> _TEXTAUSZUG_
◆ ◆ ◆

Samstag, 13. März 2010

Gabriel Garcia Marquez: Die Liebe in den Zeiten der Cholera

Der Autor der Liebe erzählt in ruhigen, fast ironisch trockenen Bögen vom Leben zweier Figuren in einem Südamerika des ausgehenden 19. Jahrhunderts, die einander stets nahe und doch stets fern stehen, bis sie sich im hohen Alter endlich wirklich kennen lernen.

Dr. Urbino spielt zu Beginn die Hauptrolle: Er ist gebildet und umtriebig, wenn auch emotional etwas minder bemittelt. Sein Ruhm in der Öffentlichkeit macht ihn zur logischen Wahl für Fermina Daza, der Frau im Zentrum des Romans. Die beiden lieben einander nicht, lernen sich aber lieben im Laufe einer jahrzehnte währenden, meist guten Ehe.

In gutem, wenn auch nicht hohen Alter kommt der Doktor durch einen Sturz zu Tode, und die eigentliche Geschichte beginnt: Florentino Ariza, ein eingekapselter, seltsamer Junge, verliebt sich in das Mädchen Fermina, er schreibt ihr unzählige Briefe, sie fühlt sich geschmeichelt etc., bis die Seifenblase der Vorstellung von einander durch eine einzige, kurze Begegnung zum Platzen gebracht wird: Fermina Daza bricht den Kontakt ab und vergisst Florentino.

◆ ◆ ◆

> _GESTELLTE AUFGABEN_
1) Beantworte anhand des Textauszugs über den Roman diese Fragen:
(a) Wo und wann spielt die Handlung?
(b) Wodurch kommt Dr. Urbino zu Tode?
(c) Was schreibt Florentino Ariza dem Mädchen Fermina?
2) Wiederhole aus dem Textauszug wortgetreu den Abschnitt von „Der Autor der“ bis einschließlich „meist guten Ehe.“.
Die folgenden Daten stammen aus einer anderen Quelle als der Textauszug.

> _BEREITGESTELLTE DATEN_
◆ ◆ ◆

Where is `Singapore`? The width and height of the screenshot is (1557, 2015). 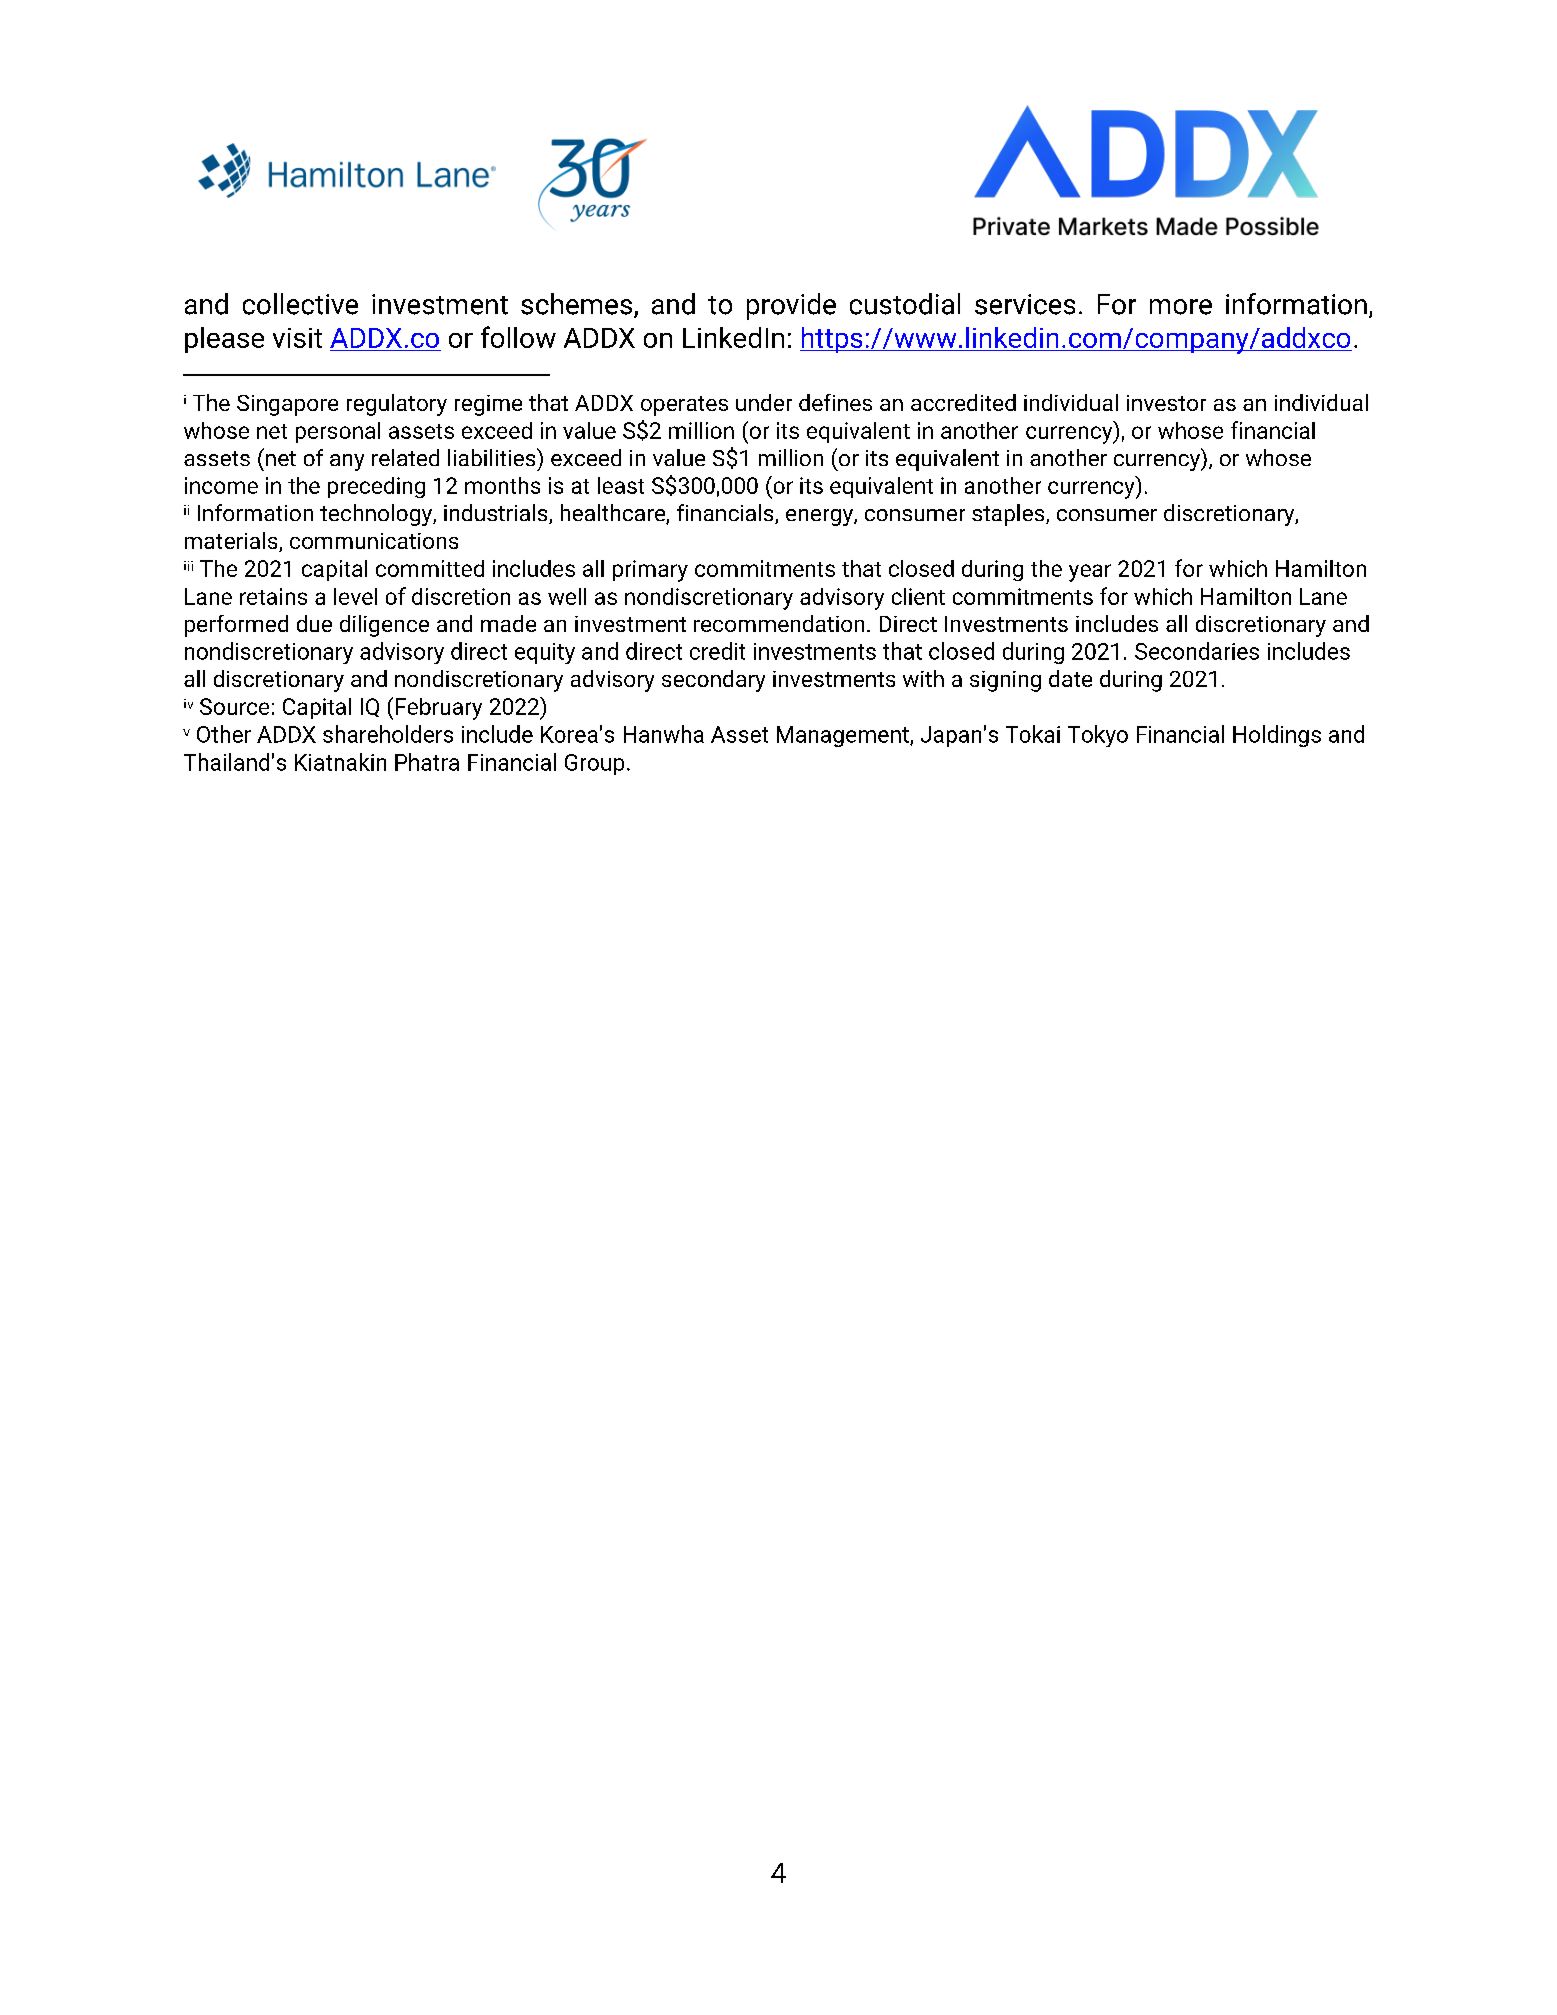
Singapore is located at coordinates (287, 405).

◆ ◆ ◆

> _GELÖSTE AUFGABEN_
1)
(a) Die Handlung spielt in einem Südamerika des ausgehenden 19. Jahrhunderts.
(b) Dr. Urbino kommt durch einen Sturz zu Tode.
(c) Florentino Ariza schreibt ihr unzählige Briefe.

2)
Der Autor der Liebe erzählt in ruhigen, fast ironisch trockenen Bögen vom Leben zweier Figuren in einem Südamerika des ausgehenden 19. Jahrhunderts, die einander stets nahe und doch stets fern stehen, bis sie sich im hohen Alter endlich wirklich kennen lernen.

Dr. Urbino spielt zu Beginn die Hauptrolle: Er ist gebildet und umtriebig, wenn auch emotional etwas minder bemittelt. Sein Ruhm in der Öffentlichkeit macht ihn zur logischen Wahl für Fermina Daza, der Frau im Zentrum des Romans. Die beiden lieben einander nicht, lernen sich aber lieben im Laufe einer jahrzehnte währenden, meist guten Ehe.